(Stored data entries)

◆ ◆ ◆

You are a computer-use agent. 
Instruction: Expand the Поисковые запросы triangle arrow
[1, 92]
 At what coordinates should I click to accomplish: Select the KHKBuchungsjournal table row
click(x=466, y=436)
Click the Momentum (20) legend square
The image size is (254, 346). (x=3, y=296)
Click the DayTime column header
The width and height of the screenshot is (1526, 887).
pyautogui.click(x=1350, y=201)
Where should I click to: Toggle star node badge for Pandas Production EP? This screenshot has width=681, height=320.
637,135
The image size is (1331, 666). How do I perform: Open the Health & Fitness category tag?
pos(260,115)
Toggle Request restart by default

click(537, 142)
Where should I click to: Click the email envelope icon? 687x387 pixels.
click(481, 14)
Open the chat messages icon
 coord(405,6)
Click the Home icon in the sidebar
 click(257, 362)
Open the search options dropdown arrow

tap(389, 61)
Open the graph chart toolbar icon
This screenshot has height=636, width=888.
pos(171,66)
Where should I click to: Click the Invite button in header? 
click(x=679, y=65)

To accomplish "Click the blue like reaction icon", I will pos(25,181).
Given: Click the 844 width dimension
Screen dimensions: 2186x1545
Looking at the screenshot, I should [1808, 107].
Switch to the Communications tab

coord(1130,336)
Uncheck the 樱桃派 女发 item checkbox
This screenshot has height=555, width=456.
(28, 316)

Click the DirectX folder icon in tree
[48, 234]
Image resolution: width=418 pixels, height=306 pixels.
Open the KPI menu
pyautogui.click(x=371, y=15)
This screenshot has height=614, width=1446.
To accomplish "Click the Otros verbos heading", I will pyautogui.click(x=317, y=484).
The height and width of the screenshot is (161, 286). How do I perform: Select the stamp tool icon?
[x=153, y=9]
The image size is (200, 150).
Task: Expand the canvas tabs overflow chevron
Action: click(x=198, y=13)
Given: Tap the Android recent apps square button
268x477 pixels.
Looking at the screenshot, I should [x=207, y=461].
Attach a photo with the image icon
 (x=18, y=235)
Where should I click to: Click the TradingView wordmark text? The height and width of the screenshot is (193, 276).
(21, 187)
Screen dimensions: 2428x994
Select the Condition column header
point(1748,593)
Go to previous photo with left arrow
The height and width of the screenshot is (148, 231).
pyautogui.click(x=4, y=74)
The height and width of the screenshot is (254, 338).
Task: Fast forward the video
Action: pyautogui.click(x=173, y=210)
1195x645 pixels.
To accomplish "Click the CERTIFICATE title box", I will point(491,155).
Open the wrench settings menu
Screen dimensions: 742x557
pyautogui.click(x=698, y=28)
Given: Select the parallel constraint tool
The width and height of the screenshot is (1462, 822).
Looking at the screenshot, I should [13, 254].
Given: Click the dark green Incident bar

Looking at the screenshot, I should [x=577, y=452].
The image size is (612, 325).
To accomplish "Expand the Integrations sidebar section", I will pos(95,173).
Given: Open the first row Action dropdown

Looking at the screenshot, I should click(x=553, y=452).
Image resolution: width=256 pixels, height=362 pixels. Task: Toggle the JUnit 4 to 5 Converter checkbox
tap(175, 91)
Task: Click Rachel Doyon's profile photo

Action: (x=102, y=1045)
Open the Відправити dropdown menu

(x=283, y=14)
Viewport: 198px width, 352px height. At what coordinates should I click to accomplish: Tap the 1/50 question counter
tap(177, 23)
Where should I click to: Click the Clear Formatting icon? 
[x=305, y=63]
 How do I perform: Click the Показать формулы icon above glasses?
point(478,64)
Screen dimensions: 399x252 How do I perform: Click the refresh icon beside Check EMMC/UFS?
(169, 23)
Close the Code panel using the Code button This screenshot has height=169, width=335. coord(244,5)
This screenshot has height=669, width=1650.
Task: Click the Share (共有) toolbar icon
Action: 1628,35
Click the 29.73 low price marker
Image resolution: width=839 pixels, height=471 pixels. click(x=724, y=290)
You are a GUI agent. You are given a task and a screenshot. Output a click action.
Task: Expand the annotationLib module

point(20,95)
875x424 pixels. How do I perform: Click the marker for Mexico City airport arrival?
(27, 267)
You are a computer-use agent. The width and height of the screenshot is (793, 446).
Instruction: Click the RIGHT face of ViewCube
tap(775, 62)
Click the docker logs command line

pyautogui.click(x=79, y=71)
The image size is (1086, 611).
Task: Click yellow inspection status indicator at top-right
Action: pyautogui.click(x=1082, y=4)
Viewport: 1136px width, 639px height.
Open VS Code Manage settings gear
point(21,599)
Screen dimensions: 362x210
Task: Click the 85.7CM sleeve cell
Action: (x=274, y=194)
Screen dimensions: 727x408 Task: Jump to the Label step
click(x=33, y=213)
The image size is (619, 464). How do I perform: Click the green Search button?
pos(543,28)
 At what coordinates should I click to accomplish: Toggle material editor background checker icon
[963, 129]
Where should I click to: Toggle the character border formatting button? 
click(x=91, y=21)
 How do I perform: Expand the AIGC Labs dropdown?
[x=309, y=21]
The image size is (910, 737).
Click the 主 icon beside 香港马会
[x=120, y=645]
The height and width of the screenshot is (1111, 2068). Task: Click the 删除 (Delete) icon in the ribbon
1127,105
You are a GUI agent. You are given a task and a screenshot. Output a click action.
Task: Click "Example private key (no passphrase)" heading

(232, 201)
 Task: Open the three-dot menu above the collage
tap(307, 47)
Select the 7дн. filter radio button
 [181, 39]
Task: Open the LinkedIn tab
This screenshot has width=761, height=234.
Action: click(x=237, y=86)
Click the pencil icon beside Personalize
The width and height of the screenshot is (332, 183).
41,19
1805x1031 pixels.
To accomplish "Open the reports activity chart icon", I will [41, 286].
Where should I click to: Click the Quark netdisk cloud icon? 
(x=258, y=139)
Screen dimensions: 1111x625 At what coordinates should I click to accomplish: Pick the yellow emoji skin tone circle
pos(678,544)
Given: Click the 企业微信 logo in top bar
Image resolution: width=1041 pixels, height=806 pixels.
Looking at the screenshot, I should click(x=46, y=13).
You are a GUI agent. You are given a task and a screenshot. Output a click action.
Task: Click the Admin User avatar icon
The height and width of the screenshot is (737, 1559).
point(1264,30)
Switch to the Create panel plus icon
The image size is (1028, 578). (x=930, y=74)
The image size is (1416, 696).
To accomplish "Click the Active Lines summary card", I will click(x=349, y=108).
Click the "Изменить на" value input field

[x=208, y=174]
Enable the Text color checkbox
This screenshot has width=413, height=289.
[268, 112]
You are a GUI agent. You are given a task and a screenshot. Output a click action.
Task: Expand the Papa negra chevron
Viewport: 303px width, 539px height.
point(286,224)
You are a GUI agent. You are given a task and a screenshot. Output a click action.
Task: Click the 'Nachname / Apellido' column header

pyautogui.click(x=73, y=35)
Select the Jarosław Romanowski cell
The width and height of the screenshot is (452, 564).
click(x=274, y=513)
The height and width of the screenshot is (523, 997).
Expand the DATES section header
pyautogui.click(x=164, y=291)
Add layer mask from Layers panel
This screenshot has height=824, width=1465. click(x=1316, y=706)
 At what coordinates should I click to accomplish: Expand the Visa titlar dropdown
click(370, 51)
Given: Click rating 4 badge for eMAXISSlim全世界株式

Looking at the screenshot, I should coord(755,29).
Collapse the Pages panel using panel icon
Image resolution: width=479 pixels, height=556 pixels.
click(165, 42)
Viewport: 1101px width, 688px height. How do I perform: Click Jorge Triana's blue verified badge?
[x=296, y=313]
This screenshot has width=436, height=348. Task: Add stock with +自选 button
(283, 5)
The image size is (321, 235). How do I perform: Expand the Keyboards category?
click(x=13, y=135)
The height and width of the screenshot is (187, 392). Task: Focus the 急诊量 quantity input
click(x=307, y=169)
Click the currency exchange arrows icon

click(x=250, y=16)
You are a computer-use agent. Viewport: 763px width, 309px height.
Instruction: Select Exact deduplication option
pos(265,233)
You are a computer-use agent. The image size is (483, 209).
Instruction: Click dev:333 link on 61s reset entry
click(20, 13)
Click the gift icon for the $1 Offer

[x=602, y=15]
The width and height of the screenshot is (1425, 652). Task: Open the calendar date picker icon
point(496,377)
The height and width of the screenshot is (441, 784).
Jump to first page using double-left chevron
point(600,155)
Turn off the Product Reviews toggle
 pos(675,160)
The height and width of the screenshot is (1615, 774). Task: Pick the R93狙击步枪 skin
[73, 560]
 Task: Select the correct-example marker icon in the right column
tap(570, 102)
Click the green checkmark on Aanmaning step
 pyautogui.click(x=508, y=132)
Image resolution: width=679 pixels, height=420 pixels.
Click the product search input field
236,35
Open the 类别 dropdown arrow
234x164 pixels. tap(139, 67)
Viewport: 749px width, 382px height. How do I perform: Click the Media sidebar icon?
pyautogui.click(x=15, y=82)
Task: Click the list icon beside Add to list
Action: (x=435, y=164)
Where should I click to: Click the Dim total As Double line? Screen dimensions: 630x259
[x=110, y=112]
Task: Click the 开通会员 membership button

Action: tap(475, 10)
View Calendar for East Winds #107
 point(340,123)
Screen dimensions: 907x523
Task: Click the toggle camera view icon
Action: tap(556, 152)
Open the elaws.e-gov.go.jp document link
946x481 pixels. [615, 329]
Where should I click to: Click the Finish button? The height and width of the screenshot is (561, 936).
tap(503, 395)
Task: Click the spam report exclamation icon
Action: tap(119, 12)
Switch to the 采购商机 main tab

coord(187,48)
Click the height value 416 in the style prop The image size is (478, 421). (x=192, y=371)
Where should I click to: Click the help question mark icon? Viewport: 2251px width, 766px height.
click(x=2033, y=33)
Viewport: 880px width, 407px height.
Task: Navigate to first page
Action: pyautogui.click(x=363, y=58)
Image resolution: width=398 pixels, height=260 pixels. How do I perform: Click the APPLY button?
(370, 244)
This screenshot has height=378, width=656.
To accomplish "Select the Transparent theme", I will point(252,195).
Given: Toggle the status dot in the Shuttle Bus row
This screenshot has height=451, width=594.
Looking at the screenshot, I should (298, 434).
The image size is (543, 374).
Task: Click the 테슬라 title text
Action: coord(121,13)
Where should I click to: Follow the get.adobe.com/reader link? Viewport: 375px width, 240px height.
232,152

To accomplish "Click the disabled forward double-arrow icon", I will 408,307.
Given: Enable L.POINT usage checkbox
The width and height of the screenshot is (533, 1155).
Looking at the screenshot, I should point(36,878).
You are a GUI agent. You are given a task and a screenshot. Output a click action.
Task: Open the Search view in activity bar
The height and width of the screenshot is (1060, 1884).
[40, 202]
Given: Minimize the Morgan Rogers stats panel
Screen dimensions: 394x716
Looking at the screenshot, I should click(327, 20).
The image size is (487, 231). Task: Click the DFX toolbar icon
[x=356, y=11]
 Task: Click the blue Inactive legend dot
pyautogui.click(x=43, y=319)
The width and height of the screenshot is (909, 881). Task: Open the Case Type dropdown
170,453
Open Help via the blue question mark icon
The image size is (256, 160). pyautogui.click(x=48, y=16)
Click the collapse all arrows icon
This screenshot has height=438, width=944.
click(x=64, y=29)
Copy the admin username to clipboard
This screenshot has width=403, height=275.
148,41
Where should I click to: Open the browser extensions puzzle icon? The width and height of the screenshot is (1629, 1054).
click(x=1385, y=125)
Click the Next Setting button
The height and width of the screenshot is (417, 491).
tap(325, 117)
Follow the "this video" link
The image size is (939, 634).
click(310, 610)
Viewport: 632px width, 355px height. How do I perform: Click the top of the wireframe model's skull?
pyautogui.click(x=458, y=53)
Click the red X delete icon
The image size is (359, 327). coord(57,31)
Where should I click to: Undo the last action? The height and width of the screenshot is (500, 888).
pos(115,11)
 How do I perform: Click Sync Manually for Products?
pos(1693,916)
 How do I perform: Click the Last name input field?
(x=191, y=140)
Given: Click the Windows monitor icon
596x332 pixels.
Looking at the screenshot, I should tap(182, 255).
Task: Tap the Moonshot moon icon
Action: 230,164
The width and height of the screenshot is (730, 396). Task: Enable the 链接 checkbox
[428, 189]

◆ ◆ ◆

What to work on >>
List every line above that contains the word "checkbox", copying each one in full. Case counts.

Right answer >>
Uncheck the 樱桃派 女发 item checkbox
Image resolution: width=256 pixels, height=362 pixels. Task: Toggle the JUnit 4 to 5 Converter checkbox
Enable the Text color checkbox
Given: Enable L.POINT usage checkbox
The width and height of the screenshot is (730, 396). Task: Enable the 链接 checkbox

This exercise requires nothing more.